-- EXERCISE INPUTS start --
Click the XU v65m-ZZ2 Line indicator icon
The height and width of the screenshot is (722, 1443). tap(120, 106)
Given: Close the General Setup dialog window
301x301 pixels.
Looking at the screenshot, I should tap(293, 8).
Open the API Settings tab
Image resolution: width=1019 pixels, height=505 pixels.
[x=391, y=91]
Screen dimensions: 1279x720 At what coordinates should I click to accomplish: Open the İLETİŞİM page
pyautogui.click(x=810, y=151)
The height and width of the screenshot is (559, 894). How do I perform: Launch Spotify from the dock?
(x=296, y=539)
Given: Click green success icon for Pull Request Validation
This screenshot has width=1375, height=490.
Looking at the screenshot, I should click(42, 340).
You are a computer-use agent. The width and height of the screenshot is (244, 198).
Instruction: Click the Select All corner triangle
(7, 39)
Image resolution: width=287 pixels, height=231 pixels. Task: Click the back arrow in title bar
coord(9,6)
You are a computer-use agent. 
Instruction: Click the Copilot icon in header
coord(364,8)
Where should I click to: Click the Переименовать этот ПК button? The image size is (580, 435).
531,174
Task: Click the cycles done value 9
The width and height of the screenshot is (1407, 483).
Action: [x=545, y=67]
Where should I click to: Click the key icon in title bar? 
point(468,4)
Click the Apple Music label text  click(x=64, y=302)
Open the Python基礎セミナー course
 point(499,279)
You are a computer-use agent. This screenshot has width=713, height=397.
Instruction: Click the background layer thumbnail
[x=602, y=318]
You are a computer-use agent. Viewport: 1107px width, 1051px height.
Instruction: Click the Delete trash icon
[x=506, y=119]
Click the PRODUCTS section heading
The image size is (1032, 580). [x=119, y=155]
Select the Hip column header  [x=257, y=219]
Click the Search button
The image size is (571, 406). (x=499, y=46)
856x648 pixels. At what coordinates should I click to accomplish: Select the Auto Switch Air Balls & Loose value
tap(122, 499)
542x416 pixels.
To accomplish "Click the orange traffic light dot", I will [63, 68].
-- EXERCISE INPUTS end --
→ **INSTRUCTIONS FOR THE TASK**: Rewrite the records from the line containing "Click the PRODUCTS section heading" through the last line, substituting "Find" for "Search" and keeping everything else the same.

→ **EXPECTED ANSWER**:
Click the PRODUCTS section heading
The image size is (1032, 580). [x=119, y=155]
Select the Hip column header  [x=257, y=219]
Click the Find button
The image size is (571, 406). (x=499, y=46)
856x648 pixels. At what coordinates should I click to accomplish: Select the Auto Switch Air Balls & Loose value
tap(122, 499)
542x416 pixels.
To accomplish "Click the orange traffic light dot", I will [63, 68].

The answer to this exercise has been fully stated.